In many metazoan cells, DNA damage can also induce apoptosis. A critical regulator of this response in mammals is the transcription factor p53 (for review see May and May 1999). In addition to p53, mammals have two closely related proteins, p73 and p63, that are required for normal development and may also play a role in transducing DNA damage signals. Drosophila contains a single p53 homologue and expression of dominant negative forms of this protein blocks DNA damage-induced apoptosis (Brodsky et al. 2000a; Ollmann et al. 2000). At this time, squid and clam genes resembling p63 are the only other invertebrate p53 homologues described. DNA damage-induced death in S. cerevisiae does not use the apoptotic machinery described in animal cells, and C. elegans exhibits DNA damage-inducible cell death in the germline, but not in the soma (Gartner et al. 2000). These differences in cell death regulation may explain why no p53 homologue has been reported in the sequenced genomes of these organisms.

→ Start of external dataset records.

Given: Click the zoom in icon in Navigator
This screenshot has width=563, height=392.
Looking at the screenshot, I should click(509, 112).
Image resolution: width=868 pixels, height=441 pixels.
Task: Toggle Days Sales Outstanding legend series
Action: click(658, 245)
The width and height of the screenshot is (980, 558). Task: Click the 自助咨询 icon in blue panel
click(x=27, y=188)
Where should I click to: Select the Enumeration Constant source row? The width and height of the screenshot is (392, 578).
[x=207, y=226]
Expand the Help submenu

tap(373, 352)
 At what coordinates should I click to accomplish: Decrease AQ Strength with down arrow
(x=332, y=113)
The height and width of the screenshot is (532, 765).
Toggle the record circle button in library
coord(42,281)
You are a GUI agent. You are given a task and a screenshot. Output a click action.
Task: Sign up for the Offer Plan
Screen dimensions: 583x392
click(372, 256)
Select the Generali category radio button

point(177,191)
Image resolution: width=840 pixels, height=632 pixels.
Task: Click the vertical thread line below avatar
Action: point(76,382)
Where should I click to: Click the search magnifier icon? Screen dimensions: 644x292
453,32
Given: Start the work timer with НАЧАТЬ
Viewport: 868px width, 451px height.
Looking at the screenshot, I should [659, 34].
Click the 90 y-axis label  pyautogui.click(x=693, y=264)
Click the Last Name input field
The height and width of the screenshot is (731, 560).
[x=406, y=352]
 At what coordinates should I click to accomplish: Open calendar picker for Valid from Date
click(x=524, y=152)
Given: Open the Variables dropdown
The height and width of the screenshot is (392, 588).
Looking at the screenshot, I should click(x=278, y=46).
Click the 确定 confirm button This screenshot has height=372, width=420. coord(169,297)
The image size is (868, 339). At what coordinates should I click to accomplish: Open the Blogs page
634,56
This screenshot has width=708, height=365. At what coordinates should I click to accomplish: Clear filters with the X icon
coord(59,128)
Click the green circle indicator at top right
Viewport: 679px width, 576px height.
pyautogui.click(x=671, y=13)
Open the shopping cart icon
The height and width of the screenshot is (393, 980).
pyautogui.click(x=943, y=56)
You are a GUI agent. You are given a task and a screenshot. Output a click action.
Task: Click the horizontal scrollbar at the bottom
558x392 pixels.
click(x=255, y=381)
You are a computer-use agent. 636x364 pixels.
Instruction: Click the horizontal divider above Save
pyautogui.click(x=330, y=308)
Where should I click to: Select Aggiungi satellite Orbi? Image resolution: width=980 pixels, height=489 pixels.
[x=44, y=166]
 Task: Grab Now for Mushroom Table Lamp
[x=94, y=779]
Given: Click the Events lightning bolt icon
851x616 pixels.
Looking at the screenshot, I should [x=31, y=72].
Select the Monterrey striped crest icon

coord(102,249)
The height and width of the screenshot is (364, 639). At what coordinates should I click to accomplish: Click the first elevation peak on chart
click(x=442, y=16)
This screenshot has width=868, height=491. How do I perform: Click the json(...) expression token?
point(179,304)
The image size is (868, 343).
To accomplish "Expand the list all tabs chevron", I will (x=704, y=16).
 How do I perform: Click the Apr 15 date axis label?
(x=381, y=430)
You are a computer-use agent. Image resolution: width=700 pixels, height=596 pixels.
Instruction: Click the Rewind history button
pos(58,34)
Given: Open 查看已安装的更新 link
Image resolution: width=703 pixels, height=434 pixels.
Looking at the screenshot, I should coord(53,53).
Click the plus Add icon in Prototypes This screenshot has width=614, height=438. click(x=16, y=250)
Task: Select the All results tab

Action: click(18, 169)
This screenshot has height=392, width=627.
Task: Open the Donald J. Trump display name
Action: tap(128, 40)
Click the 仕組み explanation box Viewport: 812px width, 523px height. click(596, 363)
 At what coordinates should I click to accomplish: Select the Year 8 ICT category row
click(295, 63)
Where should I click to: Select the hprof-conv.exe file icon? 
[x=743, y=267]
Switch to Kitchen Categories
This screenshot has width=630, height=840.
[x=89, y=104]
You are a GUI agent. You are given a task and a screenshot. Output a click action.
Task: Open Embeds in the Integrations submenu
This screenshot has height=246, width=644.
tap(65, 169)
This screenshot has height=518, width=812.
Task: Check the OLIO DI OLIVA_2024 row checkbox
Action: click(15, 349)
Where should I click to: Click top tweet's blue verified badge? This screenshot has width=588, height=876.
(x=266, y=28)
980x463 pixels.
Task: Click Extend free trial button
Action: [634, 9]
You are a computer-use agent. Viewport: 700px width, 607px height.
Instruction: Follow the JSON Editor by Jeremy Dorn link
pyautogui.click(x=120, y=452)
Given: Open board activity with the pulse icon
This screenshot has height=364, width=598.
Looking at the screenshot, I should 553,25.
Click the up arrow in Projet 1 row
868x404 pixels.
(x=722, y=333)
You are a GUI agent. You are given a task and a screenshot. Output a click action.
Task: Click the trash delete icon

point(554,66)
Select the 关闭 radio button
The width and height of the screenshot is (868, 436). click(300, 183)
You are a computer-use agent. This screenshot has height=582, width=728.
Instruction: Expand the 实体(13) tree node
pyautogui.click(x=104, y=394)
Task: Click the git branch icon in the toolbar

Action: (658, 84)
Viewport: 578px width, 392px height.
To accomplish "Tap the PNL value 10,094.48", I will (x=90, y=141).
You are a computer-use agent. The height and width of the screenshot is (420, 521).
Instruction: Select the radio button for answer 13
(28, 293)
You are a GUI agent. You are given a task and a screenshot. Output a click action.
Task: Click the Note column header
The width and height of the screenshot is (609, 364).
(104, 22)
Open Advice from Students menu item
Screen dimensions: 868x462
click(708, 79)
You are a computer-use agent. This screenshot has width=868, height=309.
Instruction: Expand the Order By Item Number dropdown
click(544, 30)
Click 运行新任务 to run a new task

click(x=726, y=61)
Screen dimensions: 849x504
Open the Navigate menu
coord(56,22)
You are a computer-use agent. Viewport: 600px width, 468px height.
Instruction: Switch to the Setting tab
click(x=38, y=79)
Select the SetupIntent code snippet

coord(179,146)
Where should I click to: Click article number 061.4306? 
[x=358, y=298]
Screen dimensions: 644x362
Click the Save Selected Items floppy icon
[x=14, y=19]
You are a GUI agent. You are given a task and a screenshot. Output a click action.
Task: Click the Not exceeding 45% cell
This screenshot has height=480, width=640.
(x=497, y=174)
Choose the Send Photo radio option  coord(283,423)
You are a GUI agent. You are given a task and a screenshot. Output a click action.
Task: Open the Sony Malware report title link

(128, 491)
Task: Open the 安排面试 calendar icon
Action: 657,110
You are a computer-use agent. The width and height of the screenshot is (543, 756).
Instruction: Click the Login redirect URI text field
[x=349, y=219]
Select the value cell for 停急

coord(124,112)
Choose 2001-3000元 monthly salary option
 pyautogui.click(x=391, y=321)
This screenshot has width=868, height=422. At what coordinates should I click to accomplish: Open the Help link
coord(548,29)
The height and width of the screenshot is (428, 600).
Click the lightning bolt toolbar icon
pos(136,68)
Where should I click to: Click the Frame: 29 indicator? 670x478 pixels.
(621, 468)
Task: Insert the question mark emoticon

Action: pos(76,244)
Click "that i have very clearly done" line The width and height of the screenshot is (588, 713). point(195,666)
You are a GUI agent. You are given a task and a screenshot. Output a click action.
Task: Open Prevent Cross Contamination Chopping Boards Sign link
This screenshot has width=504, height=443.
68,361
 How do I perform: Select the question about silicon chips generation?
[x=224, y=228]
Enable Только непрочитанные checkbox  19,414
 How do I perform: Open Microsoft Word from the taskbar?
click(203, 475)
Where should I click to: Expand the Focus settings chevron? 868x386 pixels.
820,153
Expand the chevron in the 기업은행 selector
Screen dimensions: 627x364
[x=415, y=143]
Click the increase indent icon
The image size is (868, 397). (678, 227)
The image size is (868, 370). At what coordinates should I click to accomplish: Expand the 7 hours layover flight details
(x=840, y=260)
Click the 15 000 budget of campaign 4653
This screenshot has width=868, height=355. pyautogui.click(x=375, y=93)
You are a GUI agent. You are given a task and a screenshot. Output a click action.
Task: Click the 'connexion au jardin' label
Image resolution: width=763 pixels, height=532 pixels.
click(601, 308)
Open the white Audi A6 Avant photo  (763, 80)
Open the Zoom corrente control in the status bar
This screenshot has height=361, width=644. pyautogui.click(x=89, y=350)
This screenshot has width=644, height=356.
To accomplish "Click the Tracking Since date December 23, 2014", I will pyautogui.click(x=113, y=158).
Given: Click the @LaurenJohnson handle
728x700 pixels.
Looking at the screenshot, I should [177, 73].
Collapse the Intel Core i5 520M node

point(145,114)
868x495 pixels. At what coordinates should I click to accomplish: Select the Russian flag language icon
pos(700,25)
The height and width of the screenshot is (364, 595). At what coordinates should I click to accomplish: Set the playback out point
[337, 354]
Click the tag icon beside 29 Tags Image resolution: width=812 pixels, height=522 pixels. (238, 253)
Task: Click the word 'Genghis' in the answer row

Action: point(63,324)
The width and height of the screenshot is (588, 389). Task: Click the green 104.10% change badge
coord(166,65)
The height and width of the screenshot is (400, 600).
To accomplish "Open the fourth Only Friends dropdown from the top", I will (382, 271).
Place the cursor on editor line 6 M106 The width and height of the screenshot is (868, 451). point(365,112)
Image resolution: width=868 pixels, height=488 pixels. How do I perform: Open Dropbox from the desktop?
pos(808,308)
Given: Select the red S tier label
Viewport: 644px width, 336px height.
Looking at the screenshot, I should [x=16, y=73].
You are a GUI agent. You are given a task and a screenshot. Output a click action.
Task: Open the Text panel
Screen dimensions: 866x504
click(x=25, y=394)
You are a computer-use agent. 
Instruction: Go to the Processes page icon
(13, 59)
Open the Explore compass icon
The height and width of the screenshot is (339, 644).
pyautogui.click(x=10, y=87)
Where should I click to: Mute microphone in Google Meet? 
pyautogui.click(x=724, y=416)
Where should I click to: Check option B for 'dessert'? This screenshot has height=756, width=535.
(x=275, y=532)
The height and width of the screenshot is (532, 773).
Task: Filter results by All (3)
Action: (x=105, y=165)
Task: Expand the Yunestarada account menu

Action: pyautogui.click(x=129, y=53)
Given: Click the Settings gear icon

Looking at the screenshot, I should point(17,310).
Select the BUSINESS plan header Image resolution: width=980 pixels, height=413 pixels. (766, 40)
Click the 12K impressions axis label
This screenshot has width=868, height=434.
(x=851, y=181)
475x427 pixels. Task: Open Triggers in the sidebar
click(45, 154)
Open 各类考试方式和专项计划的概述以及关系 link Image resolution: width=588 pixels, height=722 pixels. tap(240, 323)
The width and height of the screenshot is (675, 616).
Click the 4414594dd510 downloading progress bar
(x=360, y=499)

Studies in mammals have identified a large number of DNA damage-induced regulators and targets of p53. In mammals and Drosophila, the four conserved checkpoint kinases described above are strong candidates to directly activate p53 after DNA damage. In mammals, the Mdm2 protein is a transcriptional target of p53 and functions in a negative feedback loop by binding p53 and promoting its degradation and subcellular relocalization. Sequence similarity searches do not reveal an obvious Mdm2 homologue in Drosophila, suggesting that other mechanisms may act to limit p53 activity.
Abbreviations used in this paper: BER, base excision repair; DSB, double-strand break; I/D, insertion/deletion; NER, nucleotide excision repair; SC, synaptonemal complex; TCR, transcription-coupled repair.